Population: 30 SCI individuals, 20 paraplegia, 10 tetraplegia, 12 incomplete lesion, 18 complete lesion


Treatment: Structured hand cycle interval training program during the last 8 weeks of inpatient rehab. Training was more than 2 times per week at intended intensity of Borg score of 4 to 7 on a 10-point scale.

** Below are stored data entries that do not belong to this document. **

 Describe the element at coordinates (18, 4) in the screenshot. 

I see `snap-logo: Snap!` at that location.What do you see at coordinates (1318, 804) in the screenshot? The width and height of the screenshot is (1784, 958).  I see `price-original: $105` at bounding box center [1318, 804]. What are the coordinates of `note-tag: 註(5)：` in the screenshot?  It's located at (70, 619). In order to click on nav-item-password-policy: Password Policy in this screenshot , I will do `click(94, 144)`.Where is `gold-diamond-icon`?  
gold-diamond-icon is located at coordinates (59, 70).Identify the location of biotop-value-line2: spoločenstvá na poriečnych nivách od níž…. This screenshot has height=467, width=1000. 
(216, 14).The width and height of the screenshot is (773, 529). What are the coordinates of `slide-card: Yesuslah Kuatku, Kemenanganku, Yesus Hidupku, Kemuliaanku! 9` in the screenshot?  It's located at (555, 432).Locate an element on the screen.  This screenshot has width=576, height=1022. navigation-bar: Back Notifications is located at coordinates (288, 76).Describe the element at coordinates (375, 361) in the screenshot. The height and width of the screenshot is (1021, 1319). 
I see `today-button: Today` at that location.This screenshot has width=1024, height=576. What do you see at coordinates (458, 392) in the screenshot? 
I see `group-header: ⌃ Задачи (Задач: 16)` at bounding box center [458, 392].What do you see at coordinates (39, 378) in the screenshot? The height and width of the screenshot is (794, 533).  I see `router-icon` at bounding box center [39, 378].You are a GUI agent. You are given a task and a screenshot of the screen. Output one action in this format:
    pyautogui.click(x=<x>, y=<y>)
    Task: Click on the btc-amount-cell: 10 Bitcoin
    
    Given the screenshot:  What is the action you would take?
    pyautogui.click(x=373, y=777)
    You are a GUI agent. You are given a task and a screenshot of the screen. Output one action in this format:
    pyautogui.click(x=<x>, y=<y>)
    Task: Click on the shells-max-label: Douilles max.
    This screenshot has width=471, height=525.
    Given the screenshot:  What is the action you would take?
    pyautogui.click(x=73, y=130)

Outcome Measures: Peak power output and VO2peak

  1. Peak power output and VO2 peak improved significantly after the training period.

Hubli et al.




Level 5


Population: 20 individuals with motor-complete chronic SCI (C2-T5, 2-29 years post-injury, AIS-A or B). 10 of these individuals were elite hand-cyclists and 10 were sex matched to sedentary individuals with SCI.


Treatment: None


Outcome measures: Aortic Pulse Wave Velocity (PWV), discrete brachial blood pressure, heart rate

  1. No differences in systolic blood pressure, diastolic blood pressure, mean arterial pressure, and heart rate when resting supine between athletes and non-athletes.
  2. Aortic PWV was significantly lower in athletes compared with non-athletes.

Note: AIS = ASIA Impairment Scale; BP = blood pressure; d = day; hr = hour; HR = heart rate; HRR = heart rate reserve; min = minute; RCT = randomized controlled trial; RPE = rating of perceived exertion; SCI = spinal cord injury;wk = week; yr = year.